While in high school, Saint-Louis participated in Let’s Get Ready, a college access and support program for students from underrepresented groups. He continued to work with the program as a college success coordinator when he came to UMass Lowell. 
For all four years as an undergraduate, Saint-Louis was able to get paid research internships with Biology Assoc. Prof. Jennifer Fish, funded through the Urban Massachusetts Louis Stokes Alliance for Minority Participation program. And in UTeach, he got lots of classroom experience, starting in his first semester.
“That’s the best thing about UTeach: From the moment you step in, you are in the classroom,” he says.
He did his student-teaching practicum at Lowell High School under lead biology teacher Kaitlin Urban in fall 2018 – and was offered a job that began the day after his student teaching ended.

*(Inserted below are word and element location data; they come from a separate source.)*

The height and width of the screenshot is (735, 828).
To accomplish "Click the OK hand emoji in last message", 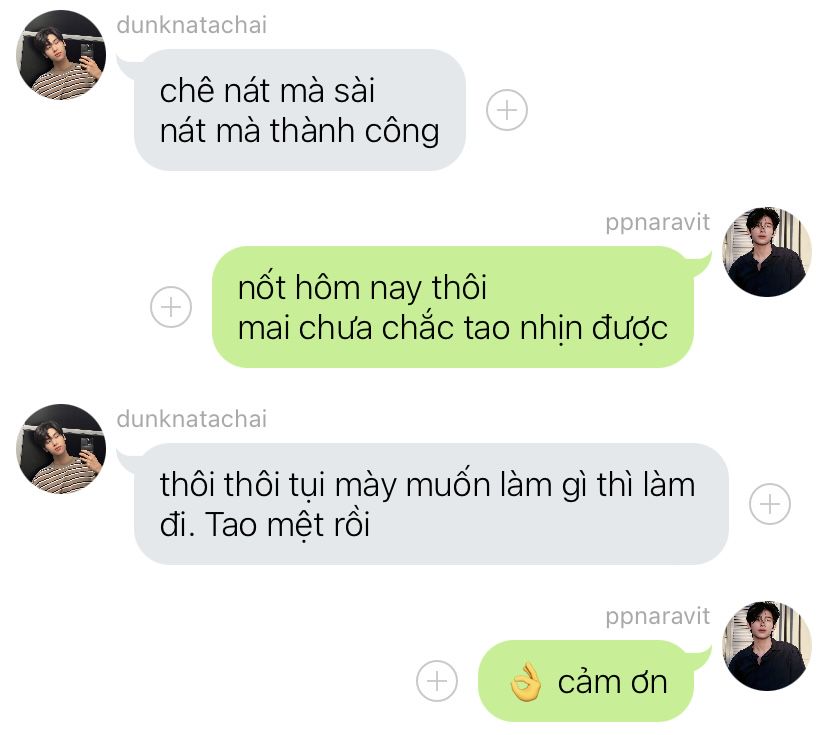I will (525, 682).
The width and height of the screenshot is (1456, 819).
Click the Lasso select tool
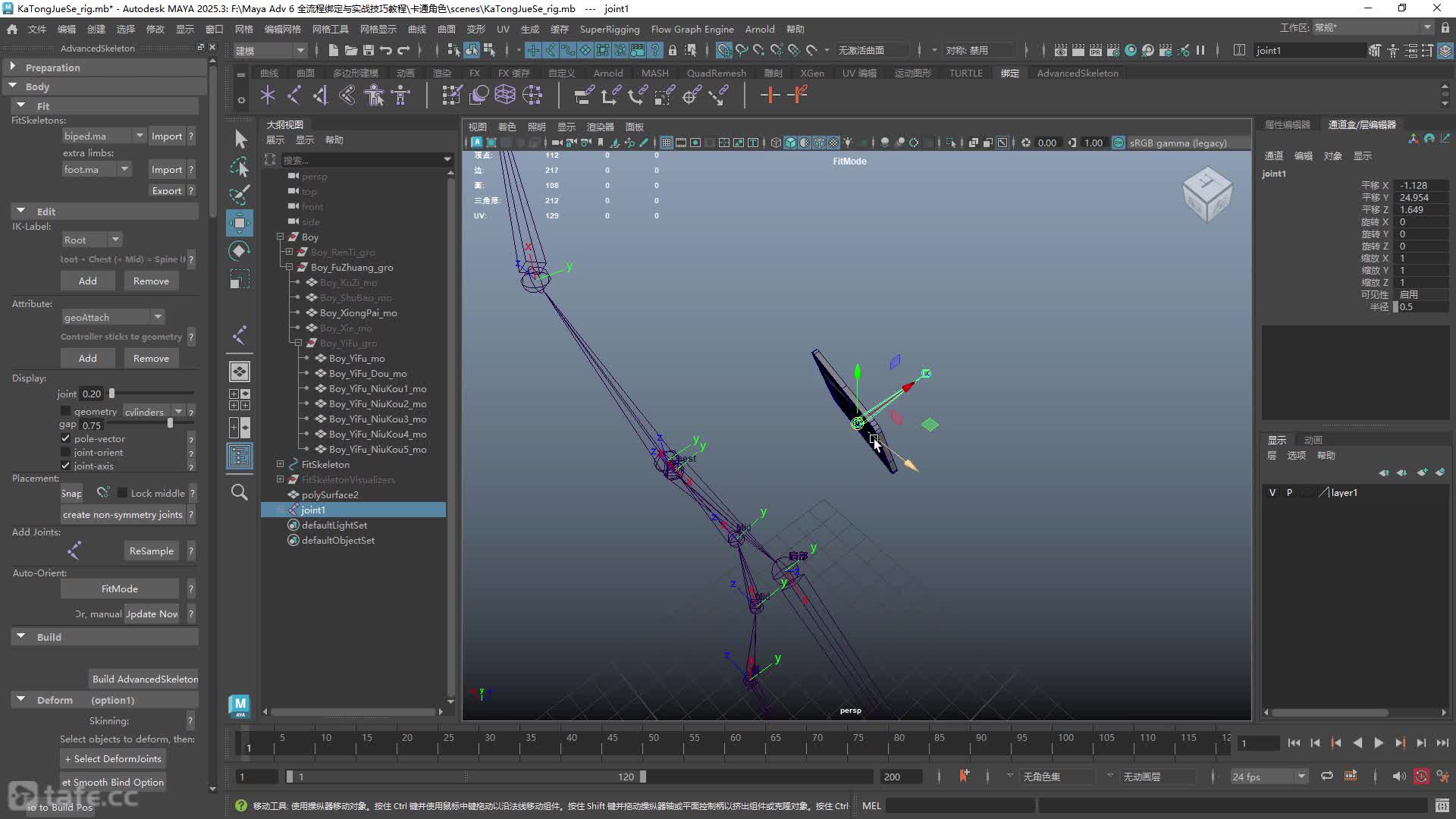point(240,168)
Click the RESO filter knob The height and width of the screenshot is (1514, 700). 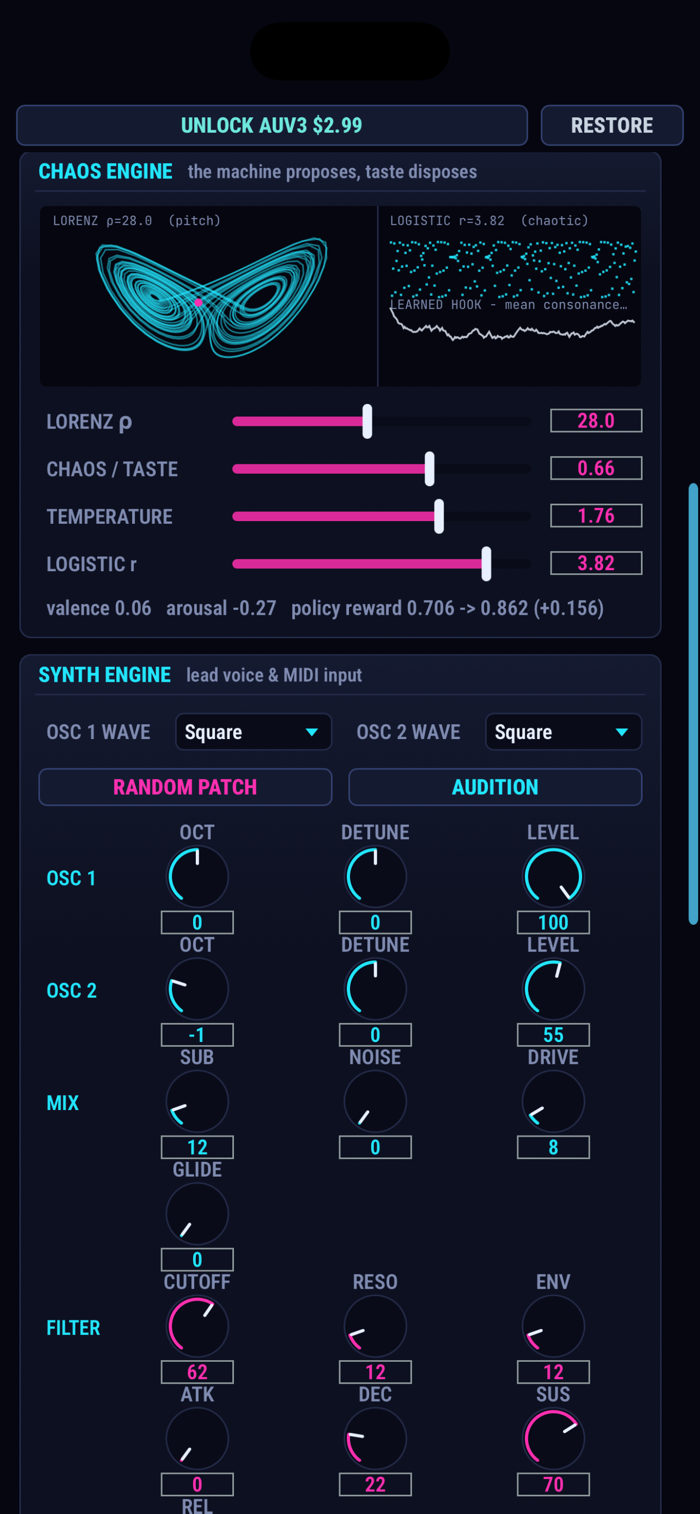pyautogui.click(x=375, y=1327)

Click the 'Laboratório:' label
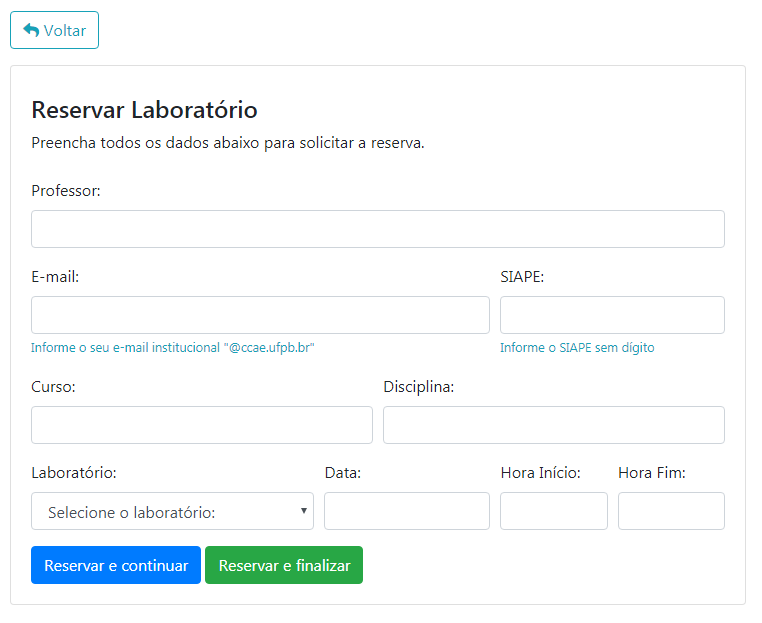[74, 473]
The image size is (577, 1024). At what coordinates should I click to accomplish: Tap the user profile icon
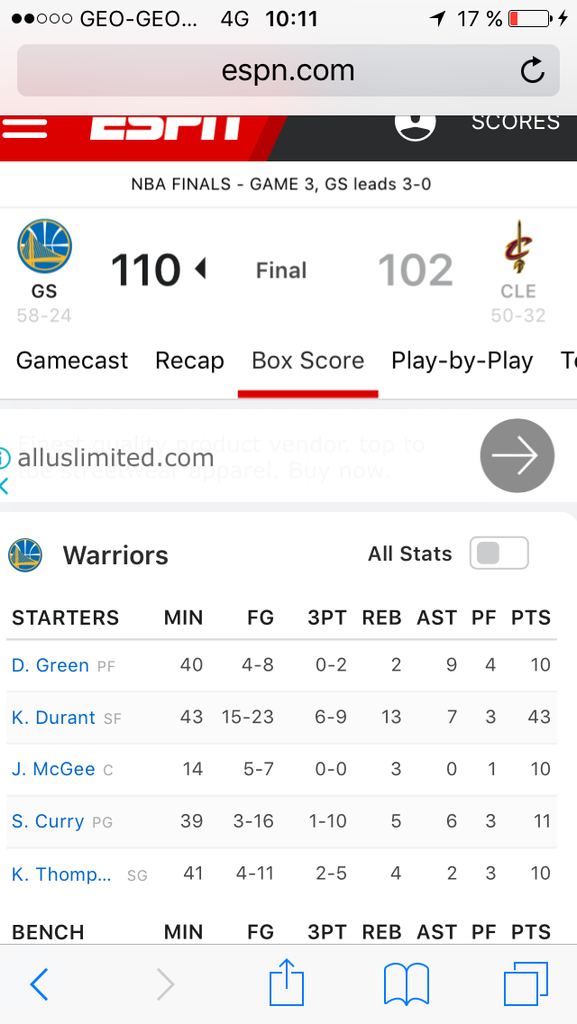tap(415, 125)
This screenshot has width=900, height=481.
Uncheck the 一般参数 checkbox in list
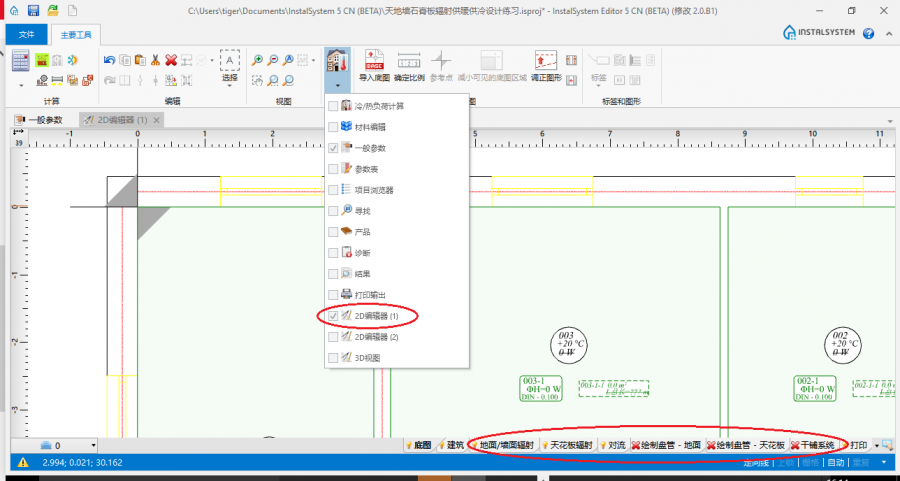[x=334, y=148]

He taught teaching freshman biology and chemistry while completing a master’s degree at UML in biological sciences with a focus in biotechnology and business.
Saint-Louis was planning to work in biotech after he finished, but the COVID-19 pandemic upended that plan. Urban persuaded him to stick with teaching for another year – and he decided to go all-in. He was appointed to Lowell High School’s Instructional Leadership Team, the School Site Council and a district leadership committee addressing equity and diversity in education. 
For the 2020-21 school year, he was awarded a Massachusetts Education Policy Fellowship, which helped him better understand educational policy at the national, state and local levels. He worked on state policy for early childhood literacy and on two projects for his school and district: how to recruit and retain diverse teachers and how to incorporate “culturally and linguistically sustaining practices” into the curriculum and instructional methods. 
He followed that with a 2021-22 education policy fellowship from Teach Plus Massachusetts, the state chapter of a national nonprofit that nurtures and empowers teachers as leaders to create an equitable education system for students.
Saint-Louis also works with the Lowell Education Justice Alliance and the statewide Coalition for Anti-Racism, Equity & Justice in Education. He has testified in favor of the Educator Diversity Act at the state legislature and advocated for policy changes in his school district.
In 2020, Saint-Louis was awarded the Massachusetts Association of Science Teachers’ Science Educator of the Year Award for Middlesex County. In 2021, during his fourth year of teaching, he was named as one of five finalists for Massachusetts STEM Teacher of the Year. 
In 2022, the state Department of Elementary and Secondary Education awarded him the Sontag Prize for Excellence in Urban Education – and TIME magazine recognized him as one of 10 Innovative Teachers nationwide.
On top of everything else, Saint-Louis has started on a second master’s degree at Fitchburg State University in education leadership and management that will lead to his principal’s license.
Saint-Louis, who now teaches 10th grade biology, is passionate about making a difference for his students, who speak more than 70 languages and come from all over the world. 
“I’m a first-generation American, first-gen for college and first in my family to continue on to graduate school,” he says. “I saw what education did for me: It was upward mobility and financial stability for me. And I can see there are so many students who are underserved and are not finding the resources and support required for upward mobility.
“As a teacher, I can provide that – another place to call home, another person to speak to about anything. That’s what I really like: the student-teacher relationships.”